What is IOLTA?

Interest on Lawyers Trust Accounts (IOLTA) is a unique and innovative way to increase access to justice for individuals and families living in poverty and to improve our justice system and has been operating in the USA since 1981. Without taxing the public, and at no cost to lawyers or their clients, interest from lawyer trust accounts is pooled to provide civil legal aid to the poor and support improvements to the justice system by allowing the pooled ‘overnight investment earnings’ utilized by financial institutions with their other individual/business deposits.  IOLTA’s success is dependent on the cooperative relationship between the attorney, the financial institution, and the grantor of the IOLTA funds.

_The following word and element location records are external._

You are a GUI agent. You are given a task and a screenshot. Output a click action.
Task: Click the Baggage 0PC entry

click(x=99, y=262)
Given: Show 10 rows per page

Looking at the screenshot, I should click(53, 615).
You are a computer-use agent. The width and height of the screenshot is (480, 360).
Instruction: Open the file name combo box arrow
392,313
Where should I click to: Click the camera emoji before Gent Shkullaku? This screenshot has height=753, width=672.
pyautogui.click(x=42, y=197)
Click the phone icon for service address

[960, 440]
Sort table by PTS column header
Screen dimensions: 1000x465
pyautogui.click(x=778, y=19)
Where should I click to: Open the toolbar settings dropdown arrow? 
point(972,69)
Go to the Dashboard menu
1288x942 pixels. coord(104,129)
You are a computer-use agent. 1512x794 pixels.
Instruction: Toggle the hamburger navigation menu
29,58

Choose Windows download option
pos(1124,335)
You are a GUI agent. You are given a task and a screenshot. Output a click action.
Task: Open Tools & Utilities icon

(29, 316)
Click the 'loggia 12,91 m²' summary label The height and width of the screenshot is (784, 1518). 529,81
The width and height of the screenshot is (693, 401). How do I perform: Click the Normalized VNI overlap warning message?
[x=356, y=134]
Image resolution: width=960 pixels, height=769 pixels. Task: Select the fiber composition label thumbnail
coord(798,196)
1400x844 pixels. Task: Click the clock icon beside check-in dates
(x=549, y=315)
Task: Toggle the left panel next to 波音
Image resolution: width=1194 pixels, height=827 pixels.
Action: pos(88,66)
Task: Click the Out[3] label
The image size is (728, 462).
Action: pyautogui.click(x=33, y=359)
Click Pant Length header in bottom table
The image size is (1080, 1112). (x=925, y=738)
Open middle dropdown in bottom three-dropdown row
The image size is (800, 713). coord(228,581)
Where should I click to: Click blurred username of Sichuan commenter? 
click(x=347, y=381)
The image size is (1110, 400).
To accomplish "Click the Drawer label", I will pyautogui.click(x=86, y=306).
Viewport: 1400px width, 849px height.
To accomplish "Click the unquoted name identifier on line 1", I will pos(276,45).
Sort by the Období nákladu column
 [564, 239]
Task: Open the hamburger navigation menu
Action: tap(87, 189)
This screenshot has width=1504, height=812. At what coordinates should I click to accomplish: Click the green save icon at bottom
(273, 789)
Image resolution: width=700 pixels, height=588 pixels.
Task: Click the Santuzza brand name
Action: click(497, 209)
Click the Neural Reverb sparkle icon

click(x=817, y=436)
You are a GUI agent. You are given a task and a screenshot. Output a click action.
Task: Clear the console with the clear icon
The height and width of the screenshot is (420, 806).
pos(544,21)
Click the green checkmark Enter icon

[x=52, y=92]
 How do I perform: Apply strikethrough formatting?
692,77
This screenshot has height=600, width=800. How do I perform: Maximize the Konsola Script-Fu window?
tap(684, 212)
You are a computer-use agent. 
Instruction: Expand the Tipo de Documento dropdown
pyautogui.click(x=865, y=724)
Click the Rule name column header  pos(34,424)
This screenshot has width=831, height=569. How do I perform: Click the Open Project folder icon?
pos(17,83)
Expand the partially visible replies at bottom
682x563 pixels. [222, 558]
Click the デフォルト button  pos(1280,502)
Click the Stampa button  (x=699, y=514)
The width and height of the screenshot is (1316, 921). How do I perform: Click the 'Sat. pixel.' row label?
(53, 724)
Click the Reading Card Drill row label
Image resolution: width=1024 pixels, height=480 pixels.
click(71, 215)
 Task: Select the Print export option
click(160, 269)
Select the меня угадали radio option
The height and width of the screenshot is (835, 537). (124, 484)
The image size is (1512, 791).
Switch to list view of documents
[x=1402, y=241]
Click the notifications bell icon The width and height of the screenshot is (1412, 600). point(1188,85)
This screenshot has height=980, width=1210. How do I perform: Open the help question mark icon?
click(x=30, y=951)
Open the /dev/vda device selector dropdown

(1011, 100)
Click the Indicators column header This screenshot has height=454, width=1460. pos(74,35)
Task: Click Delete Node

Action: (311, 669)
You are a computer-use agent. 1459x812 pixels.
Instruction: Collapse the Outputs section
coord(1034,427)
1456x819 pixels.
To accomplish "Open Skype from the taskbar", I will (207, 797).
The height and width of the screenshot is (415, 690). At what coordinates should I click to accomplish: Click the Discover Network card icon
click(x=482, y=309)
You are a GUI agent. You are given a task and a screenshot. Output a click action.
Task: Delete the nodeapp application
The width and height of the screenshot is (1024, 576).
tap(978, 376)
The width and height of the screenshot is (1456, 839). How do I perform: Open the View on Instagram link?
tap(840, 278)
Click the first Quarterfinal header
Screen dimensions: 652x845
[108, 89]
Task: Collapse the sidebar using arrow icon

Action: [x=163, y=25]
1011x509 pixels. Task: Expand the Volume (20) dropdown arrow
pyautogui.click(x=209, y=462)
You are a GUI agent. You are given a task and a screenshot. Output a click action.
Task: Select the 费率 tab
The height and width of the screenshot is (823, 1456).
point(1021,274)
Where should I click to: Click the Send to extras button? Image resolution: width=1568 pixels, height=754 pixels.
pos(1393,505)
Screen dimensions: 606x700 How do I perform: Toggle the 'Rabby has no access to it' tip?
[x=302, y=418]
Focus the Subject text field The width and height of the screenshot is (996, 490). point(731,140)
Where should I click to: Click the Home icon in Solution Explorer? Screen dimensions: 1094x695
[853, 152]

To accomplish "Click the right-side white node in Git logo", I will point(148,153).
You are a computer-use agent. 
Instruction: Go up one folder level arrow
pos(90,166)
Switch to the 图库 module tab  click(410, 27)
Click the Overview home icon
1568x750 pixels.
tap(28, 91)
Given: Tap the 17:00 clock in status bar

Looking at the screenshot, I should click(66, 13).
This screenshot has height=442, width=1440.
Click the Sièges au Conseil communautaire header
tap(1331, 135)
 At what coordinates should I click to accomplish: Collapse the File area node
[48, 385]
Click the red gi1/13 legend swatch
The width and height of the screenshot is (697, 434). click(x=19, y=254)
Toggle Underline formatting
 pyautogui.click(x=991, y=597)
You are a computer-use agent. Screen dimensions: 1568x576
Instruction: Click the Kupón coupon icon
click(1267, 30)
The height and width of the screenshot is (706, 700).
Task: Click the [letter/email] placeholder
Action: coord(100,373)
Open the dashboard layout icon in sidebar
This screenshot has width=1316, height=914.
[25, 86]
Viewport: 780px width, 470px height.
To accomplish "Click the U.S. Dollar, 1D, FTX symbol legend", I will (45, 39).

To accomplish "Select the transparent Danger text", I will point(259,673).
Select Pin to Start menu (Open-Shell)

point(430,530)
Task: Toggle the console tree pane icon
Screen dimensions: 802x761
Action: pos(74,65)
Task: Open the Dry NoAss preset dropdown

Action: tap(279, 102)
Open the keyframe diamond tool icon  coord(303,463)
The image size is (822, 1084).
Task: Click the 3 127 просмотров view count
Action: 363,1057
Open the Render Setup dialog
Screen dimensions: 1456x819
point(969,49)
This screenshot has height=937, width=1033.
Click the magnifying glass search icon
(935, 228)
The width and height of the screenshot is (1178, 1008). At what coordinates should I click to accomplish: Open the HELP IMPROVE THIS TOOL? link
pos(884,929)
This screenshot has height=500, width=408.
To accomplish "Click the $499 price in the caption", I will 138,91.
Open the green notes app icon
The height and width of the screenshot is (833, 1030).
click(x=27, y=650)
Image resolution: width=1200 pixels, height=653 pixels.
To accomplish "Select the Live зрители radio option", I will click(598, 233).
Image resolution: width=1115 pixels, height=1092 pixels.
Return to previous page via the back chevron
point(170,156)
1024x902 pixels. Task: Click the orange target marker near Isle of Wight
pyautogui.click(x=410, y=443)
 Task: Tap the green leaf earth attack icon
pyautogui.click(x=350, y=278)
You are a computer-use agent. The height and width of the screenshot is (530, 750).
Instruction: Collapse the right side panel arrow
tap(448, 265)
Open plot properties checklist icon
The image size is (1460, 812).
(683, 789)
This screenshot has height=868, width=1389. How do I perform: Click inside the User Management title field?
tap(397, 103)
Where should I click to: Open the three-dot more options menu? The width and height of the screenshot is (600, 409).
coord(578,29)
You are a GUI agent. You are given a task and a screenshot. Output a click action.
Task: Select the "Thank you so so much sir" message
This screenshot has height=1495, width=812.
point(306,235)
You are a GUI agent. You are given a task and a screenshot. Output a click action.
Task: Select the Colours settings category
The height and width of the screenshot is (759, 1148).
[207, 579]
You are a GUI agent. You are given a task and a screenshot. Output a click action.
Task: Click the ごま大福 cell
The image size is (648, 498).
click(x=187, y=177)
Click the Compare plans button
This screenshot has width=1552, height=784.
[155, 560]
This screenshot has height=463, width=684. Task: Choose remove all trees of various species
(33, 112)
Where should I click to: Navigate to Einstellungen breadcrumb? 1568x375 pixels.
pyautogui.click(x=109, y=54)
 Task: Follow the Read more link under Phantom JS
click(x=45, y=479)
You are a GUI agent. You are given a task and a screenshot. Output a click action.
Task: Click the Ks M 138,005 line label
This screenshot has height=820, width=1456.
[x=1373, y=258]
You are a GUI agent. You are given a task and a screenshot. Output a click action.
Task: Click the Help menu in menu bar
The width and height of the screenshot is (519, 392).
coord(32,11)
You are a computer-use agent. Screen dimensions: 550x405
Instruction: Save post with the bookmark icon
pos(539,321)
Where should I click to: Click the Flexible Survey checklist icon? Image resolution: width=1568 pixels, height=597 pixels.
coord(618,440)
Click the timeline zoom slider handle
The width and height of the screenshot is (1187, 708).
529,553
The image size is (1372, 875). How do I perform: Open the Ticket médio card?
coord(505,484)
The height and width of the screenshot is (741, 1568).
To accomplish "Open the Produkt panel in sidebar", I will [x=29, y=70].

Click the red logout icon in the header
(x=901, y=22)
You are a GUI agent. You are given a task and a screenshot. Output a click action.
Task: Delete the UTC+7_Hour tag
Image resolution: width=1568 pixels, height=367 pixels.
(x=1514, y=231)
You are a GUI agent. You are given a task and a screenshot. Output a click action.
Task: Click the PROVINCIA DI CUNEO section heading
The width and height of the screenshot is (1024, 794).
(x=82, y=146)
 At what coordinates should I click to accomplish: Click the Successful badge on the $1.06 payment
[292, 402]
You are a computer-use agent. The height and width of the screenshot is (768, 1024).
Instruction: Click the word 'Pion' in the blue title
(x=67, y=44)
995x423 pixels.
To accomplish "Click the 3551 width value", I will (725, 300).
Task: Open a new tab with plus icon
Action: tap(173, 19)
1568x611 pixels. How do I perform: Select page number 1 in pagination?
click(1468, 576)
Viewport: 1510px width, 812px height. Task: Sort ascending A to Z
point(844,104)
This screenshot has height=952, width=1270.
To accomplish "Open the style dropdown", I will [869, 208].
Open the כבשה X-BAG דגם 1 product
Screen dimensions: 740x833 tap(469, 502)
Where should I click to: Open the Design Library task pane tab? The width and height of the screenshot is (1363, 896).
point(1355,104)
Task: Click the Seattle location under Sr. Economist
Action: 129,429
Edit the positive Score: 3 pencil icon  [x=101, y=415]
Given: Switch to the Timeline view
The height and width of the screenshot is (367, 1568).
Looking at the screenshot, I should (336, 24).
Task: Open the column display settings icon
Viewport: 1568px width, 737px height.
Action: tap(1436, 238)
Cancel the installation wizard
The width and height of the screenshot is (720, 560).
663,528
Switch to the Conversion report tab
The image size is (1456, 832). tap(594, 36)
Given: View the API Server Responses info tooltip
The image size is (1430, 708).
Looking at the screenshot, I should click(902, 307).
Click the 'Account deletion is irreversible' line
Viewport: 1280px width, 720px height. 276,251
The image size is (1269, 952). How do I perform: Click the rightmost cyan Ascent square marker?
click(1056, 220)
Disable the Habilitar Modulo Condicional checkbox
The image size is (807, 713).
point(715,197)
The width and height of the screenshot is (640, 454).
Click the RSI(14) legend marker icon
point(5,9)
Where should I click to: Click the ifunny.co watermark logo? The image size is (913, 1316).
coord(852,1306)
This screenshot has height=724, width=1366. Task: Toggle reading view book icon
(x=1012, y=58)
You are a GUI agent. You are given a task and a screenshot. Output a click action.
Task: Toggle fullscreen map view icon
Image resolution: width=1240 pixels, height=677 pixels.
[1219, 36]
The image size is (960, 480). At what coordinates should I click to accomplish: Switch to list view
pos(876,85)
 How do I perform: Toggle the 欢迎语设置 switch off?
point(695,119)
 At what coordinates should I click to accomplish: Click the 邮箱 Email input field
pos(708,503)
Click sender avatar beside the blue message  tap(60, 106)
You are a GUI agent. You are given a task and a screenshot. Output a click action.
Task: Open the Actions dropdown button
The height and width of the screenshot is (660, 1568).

In Arizona, the Arizona Supreme Court Rule 43 requires all lawyers receiving client funds in Arizona or in connection with representation of clients in Arizona to maintain an interest-bearing trust account to pool client funds when the funds cannot otherwise earn enough interest income for the client to be more than the cost of securing a separate account. (The client - and not the IOLTA program - receives the interest if the funds were to generate net interest that could be of benefit to the client.)  The interest earned on these accounts is entrusted to the Arizona Foundation for Legal Services & Education for Arizona's IOLTA Programs. Under the rule, the Foundation is mandated to use the interest for programs designed to assist in the delivery of legal services to the poor, for law-related education purposes and to fund studies or programs designed to improve the administration of justice.

In existence since 1984, Arizona's IOLTA program currently provides more than $2.5 million per year benefiting over 30,000 families with free legal services and reaching over 300,000 children with education about their rights and responsibilities as citizens.